Click-target data:
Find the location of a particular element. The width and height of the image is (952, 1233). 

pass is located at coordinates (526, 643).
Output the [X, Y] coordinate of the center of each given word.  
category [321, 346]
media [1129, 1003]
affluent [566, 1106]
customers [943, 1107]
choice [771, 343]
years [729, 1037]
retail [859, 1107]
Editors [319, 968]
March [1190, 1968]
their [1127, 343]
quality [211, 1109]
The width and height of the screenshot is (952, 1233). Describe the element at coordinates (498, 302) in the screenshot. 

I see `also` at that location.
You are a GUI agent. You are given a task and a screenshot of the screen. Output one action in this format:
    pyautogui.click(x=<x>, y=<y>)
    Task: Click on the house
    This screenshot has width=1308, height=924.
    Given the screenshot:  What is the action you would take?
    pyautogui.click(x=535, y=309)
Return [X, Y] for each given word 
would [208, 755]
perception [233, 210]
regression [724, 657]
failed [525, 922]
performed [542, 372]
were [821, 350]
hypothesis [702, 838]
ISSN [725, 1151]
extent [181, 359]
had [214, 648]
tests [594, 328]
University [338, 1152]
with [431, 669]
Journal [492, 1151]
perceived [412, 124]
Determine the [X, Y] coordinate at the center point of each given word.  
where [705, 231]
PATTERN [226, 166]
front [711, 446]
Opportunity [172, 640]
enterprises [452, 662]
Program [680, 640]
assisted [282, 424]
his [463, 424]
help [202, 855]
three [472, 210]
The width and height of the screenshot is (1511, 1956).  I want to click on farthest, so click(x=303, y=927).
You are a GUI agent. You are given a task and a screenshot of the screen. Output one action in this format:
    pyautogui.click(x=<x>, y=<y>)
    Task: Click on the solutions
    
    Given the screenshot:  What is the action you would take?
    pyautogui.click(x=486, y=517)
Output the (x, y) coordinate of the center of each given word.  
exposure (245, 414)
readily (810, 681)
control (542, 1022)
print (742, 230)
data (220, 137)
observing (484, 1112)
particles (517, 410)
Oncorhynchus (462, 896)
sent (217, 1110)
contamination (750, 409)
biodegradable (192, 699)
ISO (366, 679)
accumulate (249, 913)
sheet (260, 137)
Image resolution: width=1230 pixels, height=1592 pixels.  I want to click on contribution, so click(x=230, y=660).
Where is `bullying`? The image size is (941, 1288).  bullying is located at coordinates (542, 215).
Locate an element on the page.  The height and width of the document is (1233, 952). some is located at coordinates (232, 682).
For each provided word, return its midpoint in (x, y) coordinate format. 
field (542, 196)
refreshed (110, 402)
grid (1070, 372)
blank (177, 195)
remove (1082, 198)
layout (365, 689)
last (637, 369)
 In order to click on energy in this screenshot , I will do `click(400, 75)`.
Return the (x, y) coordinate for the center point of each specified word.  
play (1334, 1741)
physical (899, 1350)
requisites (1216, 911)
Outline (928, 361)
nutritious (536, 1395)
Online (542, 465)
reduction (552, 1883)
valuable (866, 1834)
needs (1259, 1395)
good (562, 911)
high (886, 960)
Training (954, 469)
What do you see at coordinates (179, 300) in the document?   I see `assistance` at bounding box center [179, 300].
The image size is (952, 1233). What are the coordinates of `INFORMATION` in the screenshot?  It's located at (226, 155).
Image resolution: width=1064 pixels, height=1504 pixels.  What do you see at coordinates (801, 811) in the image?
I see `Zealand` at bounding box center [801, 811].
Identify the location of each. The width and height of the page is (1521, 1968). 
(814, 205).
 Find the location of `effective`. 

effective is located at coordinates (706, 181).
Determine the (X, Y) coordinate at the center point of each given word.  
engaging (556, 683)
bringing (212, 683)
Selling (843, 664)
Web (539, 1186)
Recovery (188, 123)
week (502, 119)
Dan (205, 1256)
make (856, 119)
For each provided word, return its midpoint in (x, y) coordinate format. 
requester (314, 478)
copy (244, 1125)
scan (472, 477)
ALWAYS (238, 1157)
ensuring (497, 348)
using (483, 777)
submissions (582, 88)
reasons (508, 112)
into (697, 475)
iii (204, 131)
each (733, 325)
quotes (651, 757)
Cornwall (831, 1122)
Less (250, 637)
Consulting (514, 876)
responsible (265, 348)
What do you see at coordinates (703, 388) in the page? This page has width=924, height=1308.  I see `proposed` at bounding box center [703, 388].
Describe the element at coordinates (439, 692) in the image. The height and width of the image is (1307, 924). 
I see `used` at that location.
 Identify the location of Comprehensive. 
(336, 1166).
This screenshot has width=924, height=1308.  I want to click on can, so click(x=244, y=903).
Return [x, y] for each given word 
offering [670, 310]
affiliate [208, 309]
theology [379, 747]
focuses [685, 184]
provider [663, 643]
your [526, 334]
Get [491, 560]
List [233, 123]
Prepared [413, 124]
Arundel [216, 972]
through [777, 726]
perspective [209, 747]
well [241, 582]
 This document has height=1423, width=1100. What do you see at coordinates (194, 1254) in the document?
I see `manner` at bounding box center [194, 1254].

What to produce:
Print the stretch of the records from the line that contains "Program [680, 640]" through the line that contains "The width and height of the screenshot is (1511, 1956).", with both of those lines included, reproducing every line exactly.

Problem solution:
Program [680, 640]
assisted [282, 424]
his [463, 424]
help [202, 855]
three [472, 210]
The width and height of the screenshot is (1511, 1956).  I want to click on farthest, so click(x=303, y=927).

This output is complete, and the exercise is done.